¹⁵N incorporation experiments on rice plants (Oryza sativa) inoculated with A. vinelandii strains. Quantification of ¹⁵N incorporated into the rice plant tissues inoculated with the A. vinelandii wild-type (WT), DJ100 (ΔnifD), AvFM2, AvFM16, and AvFM17 strains was performed. The results show the means and standard deviations (error bars) for data from quintuplicate experiments.
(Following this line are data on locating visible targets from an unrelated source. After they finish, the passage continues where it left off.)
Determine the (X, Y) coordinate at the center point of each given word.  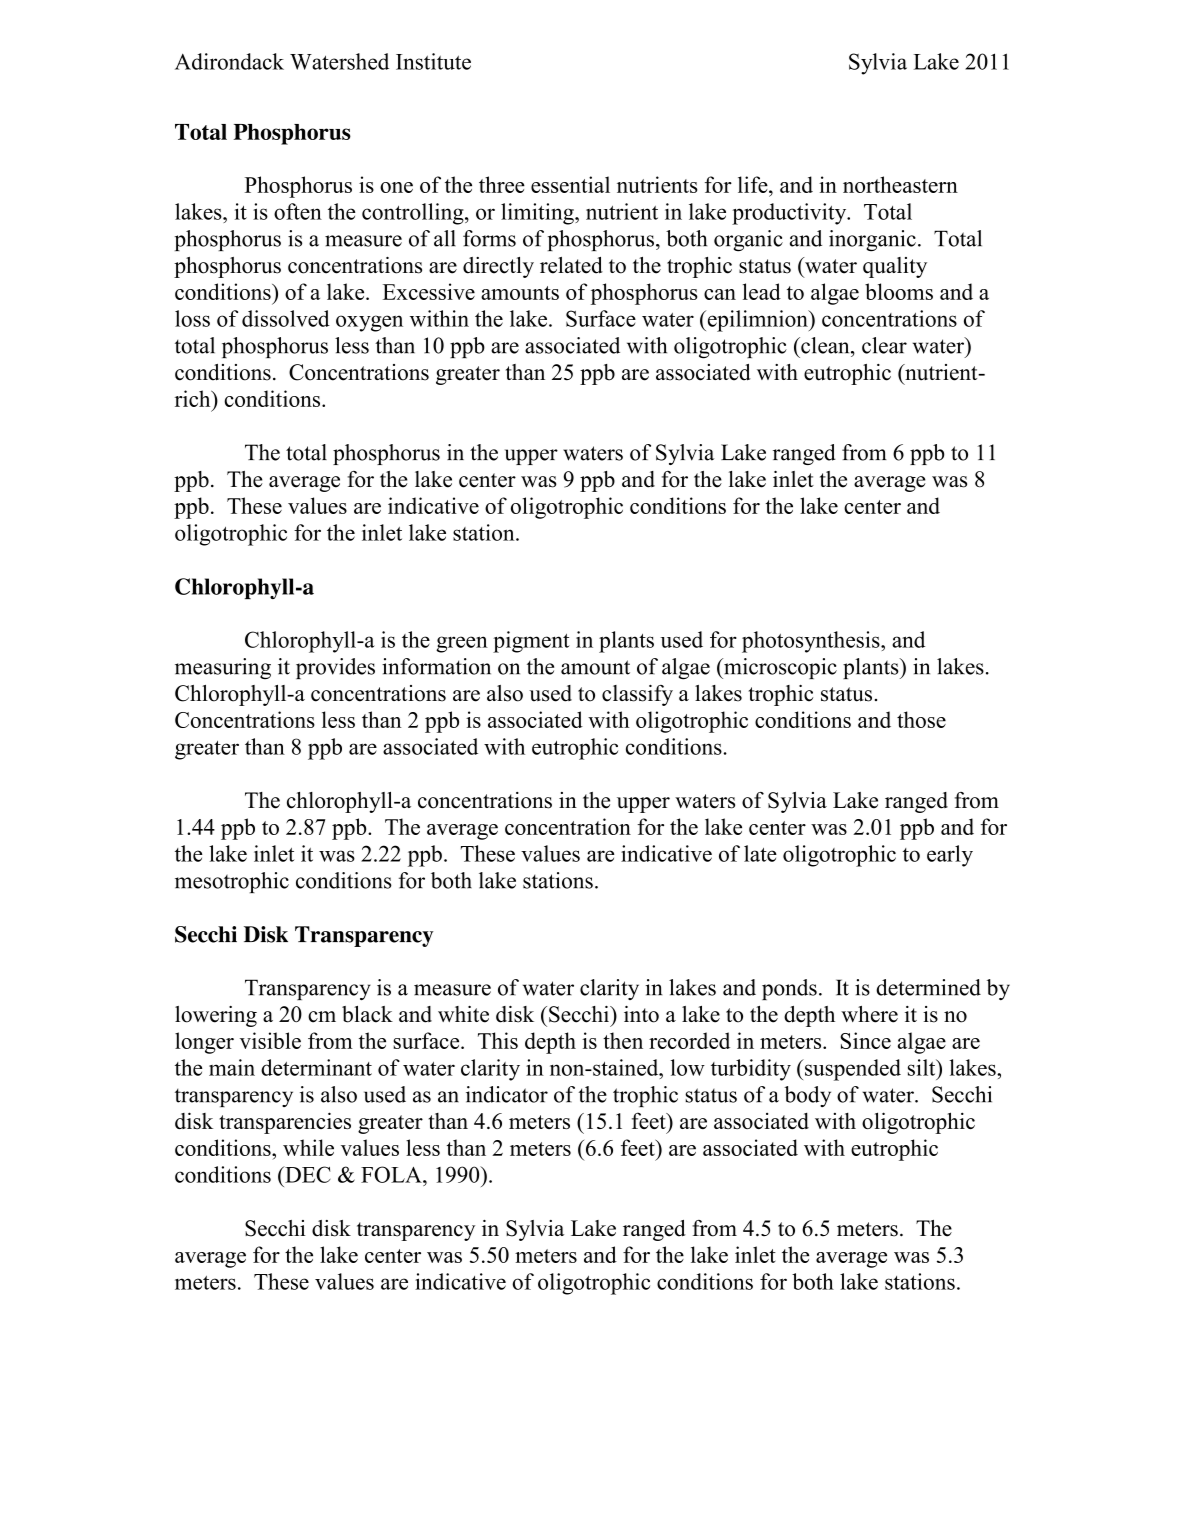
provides (335, 668)
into (641, 1014)
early (950, 856)
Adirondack (229, 61)
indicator (507, 1094)
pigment (531, 642)
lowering (216, 1016)
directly (498, 267)
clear (884, 345)
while (308, 1147)
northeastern (900, 184)
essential (570, 184)
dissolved (286, 318)
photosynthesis (812, 642)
An asterisk indicates a significant difference (P < 0.05), and ns indicates not statistically significant (P > 0.05), according to an unpaired t test. Results of the unpaired t test for δ¹⁵N between the wild-type strain (control) and the DJ100, AvFM2, AvFM16, or AvFM17 strain are a P value of 0.24 (DJ100), a P value of 2.69E−02 (AvFM2), a P value of 4.21E−02 (AvFM16), and a P value of 1.85E−02 (AvFM17), respectively.